With American shale production starting to come back online, OPEC’s careful management of the demand recovery is crucial.

OPEC+ Set to Extend Oil Cuts as Meeting Called for Weekend

Saudi Arabia and Russia, who were on opposite sides of a vicious price war until a peace deal in April, are now united against those in OPEC+ who have consistently failed to shoulder their share of the burden. Moscow, a habitual laggard, has complied punctiliously with the historic accord brokered by President Donald Trump, and wants to make sure others do too.

“Reunited in leadership of OPEC+ and grimly facing many more months, if not years, of oversupply, Russia and Saudi Arabia had little to lose and much to gain by imposing concrete measures to improve compliance by the laggards, especially Iraq,” said Bob McNally, founder of consultant Rapidan Energy Group and a former White House official.

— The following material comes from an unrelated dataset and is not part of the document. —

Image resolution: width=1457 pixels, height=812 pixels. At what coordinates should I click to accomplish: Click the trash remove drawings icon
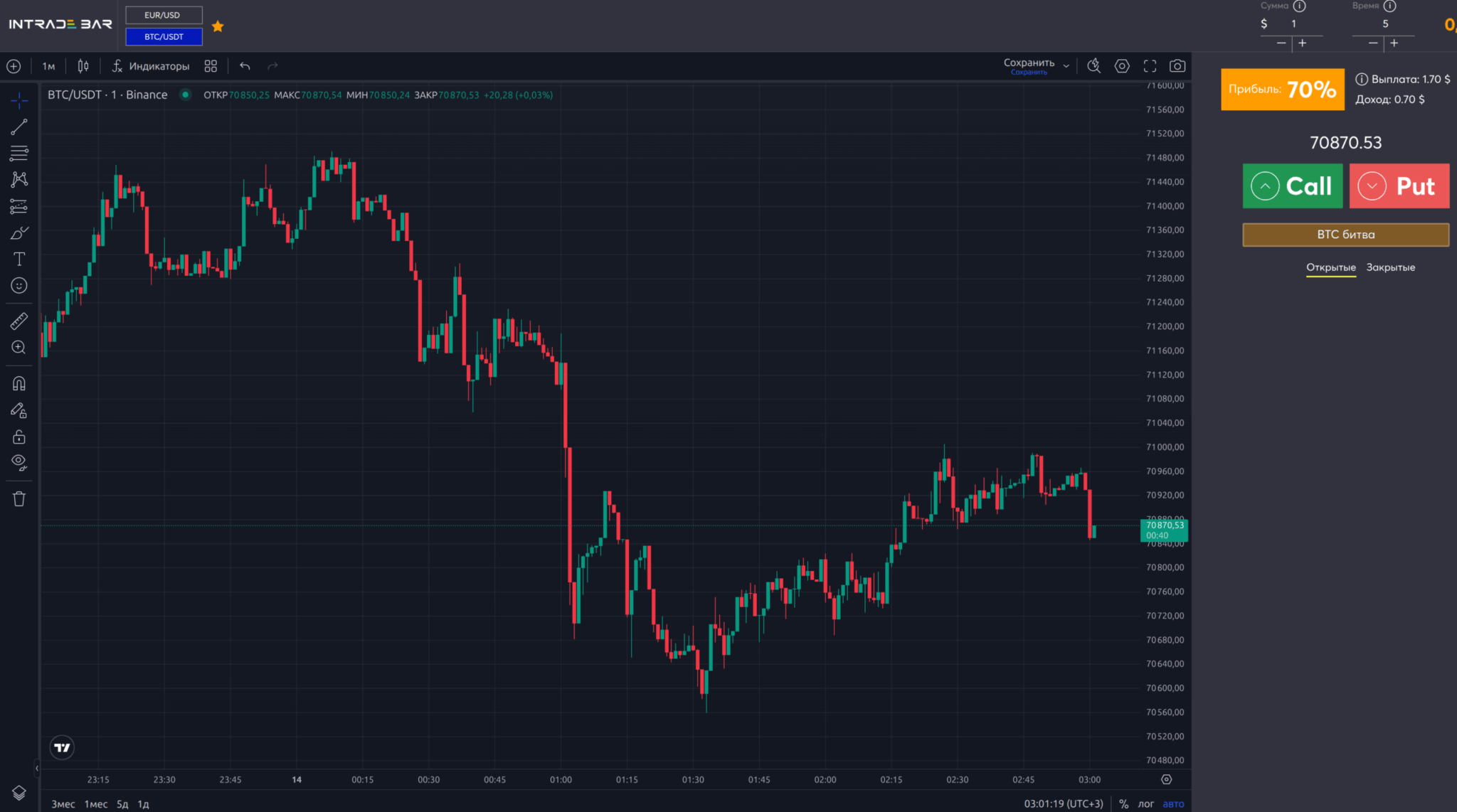point(19,499)
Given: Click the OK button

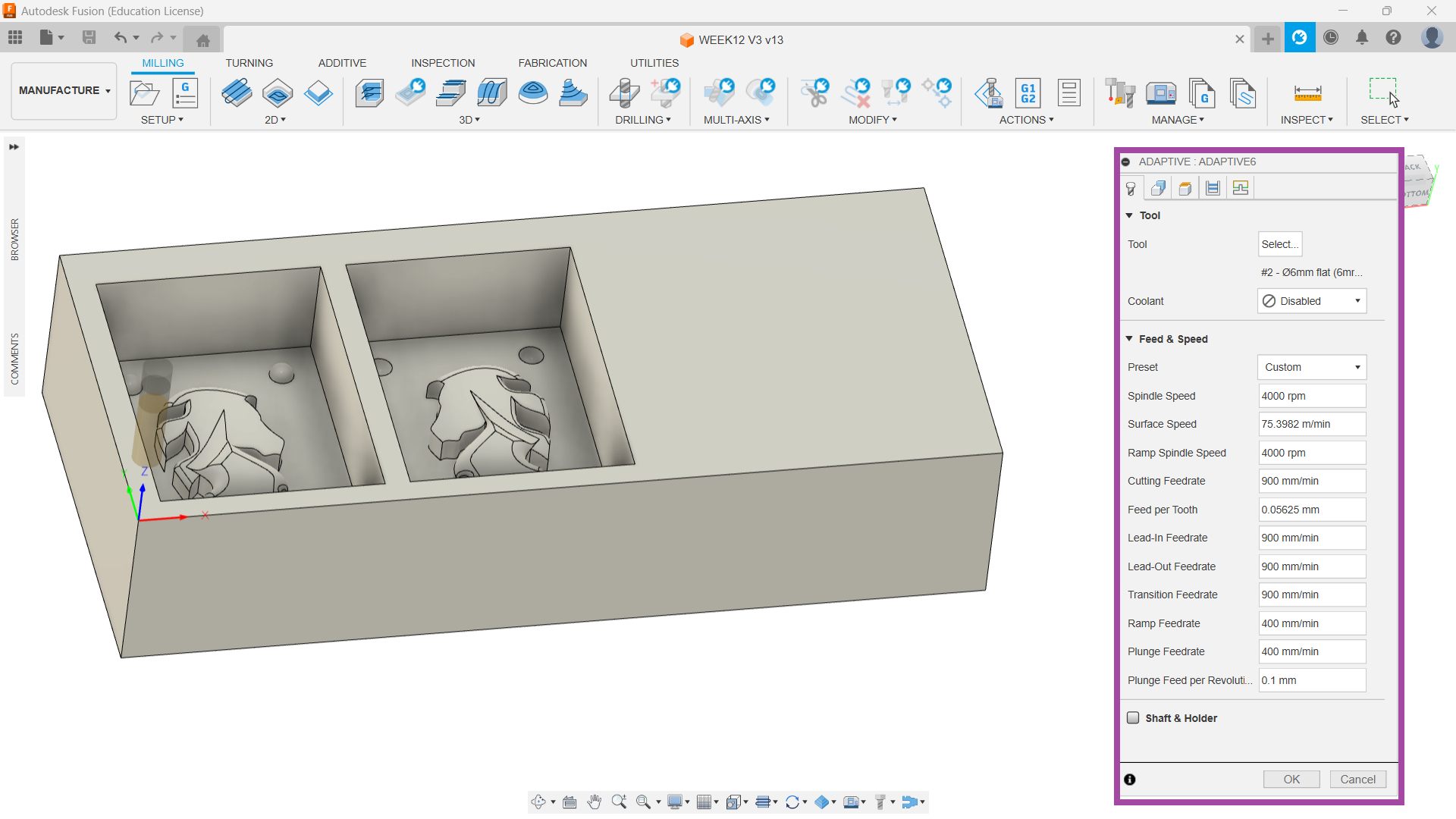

The details of the deal between OPEC+ and Iraq on compliance were still not clear on Friday, and the statement from Baghdad didn’t spell out whether they had agreed to compensate for overproduction in May.

Iraq made less than half of its assigned cutbacks last month, so compensating fully would require it to slash production by a further 24% to about 3.28 million barrels a day, according to Bloomberg calculations. That would be a tall order.

OPEC+ Set to Extend Oil Cuts as Meeting Called for Weekend

Three other nations -- Angola, Kazakhstan and Nigeria -- also produced above their OPEC+ quotas in May. The three pledged on Thursday to bring their output in line with the agreement.

By extending the cuts, the cartel wants the market to start drawing down the billion barrels of stockpiles that built up during the crisis. To force that to happen, OPEC+ intends to create an oil price structure called backwardation, with crude for immediate delivery priced higher than longer-term contracts, one delegate said.